Structuration du chromosome 1 humain en isochores.
Le graphique du haut montre la variation du taux de G+C (pourcentage des lettres C et G) le long de la séquence du chromosome ; celui du milieu, la densité en gènes ; celui du bas, la répartition des isochores en trois classes : en rouge, les isochores de classe dite H (high) au sein desquels le taux de G+C est supérieur à 72%, en vert ceux de classe L (low, taux de G+C inférieur à 56%) et en bleu ceux de classe M (medium).
Source : Christelle Melo de Lima, Développement d’une approche markovienne pour l’analyse de l’organisation spatiale des génomes, thèse soutenue le 28 novembre 2005, université Claude Bernard de Lyon.

Vos recherches ont eu en partie pour moteur la théorie d'un grand généticien japonais...
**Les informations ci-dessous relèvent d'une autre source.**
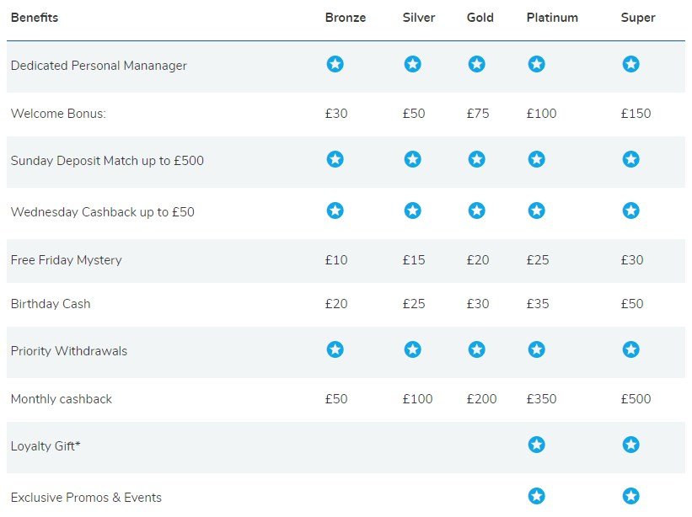This screenshot has width=692, height=517.
Task: Click Super star for Sunday Deposit Match
Action: 630,159
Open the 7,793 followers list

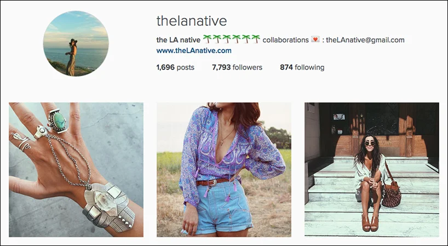point(237,67)
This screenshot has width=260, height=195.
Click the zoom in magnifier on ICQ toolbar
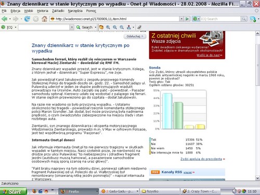tap(108, 27)
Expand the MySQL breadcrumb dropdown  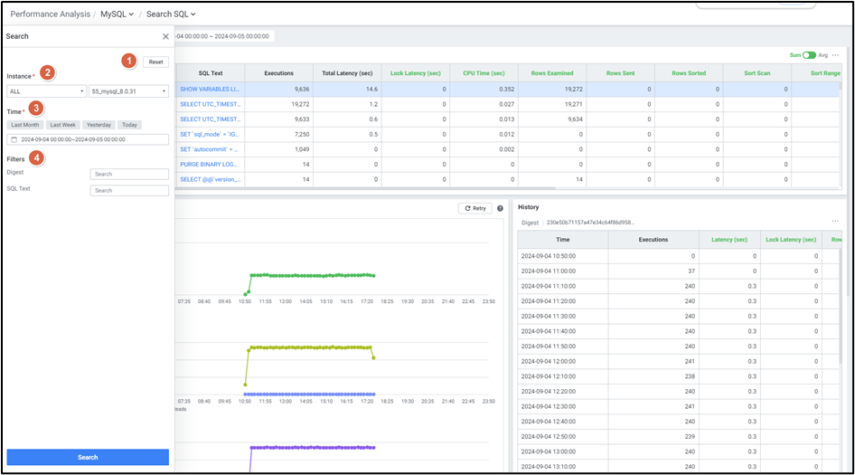(117, 14)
On peut dire en effet qu'a contrario, la théorie neutraliste de Mooto Kimura a été un moteur. Notre équipe a cherché à tester cette théorie : c'est ce qui a déclenché nos recherches sur l'impact de la sélection naturelle sur le génome. M. Kimura a popularisé l'idée selon laquelle une grande partie des mutations se fixent par dérive génétique, sans procurer un avantage particulier aux individus qui les portent. Avant même les travaux de M. Kimura, un autre Japonais, Noboru Sueoka, avait proposé que les fréquences des bases dans les génomes reflétaient, en fait, des fréquences inégales des différentes mutations possibles (on parle de biais mutationnel). Nous avons donc cherché à voir dans quel cas la structuration du génome s'explique bien par la sélection naturelle : le style d'écriture d'E. coli en est un exemple. Mais dans beaucoup de cas, force a été de constater l'existence d'un biais mutationnel : un des exemples les plus clairs est la très faible fréquence avec laquelle un C (cytosine) est suivi d'un G (guanine) au sein du génome humain, structure qui résulte d'un fort taux de mutation d'un C quand il est suivi d'un G.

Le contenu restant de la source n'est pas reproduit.